To expand a little bit on Dan S' answer, let's talk for a second about how to generate an ROC curve. First, recall that any binary classifier can be thought of as computing a test statistic $T(x)$ on your input data and comparing it to a threshold value $T_0$. The decision rule is then
$$
D(x) = \left\{\begin{array}{ll}
1 & \text{if }T(x)>T_0\\
0 & \text{else}\end{array}\right.
$$ This is true no matter what classifier you use - in your case, $T(x)$ is computed using a neural network. At any rate, the ROC curve is, as stated before, a plot of the (FPF,TPF) values as $T_0$ is varied. So you can't just generate one (FPF,TPF) pair, you'll need to generate many of them. Once you've generated that curve, you could then apply some form of numerical integration (i.e. Riemann sums) to estimate the area under the curve.
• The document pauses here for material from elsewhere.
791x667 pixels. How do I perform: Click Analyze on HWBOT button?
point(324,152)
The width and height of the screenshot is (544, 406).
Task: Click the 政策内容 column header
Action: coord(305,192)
However, since you are estimating TPF and FPF from data, these values are actually random variables. Hence any estimate of the AUC is also a random variable, and hence should always come with an estimate of variance or a confidence interval. To do this...
...you should read the classic 1982 paper by Hanley & McNeil, as a start. It's very accessible. It discusses how the AUC is actually equivalent to the probability of getting making the correct choice in a 2AFC (2 alternative forced choice) test. Furthermore, one can estimate this probability using a Wilcoxian statistic, whose variance is known and so a confidence interval can be computed.
This stats stack exchange question is also highly informative.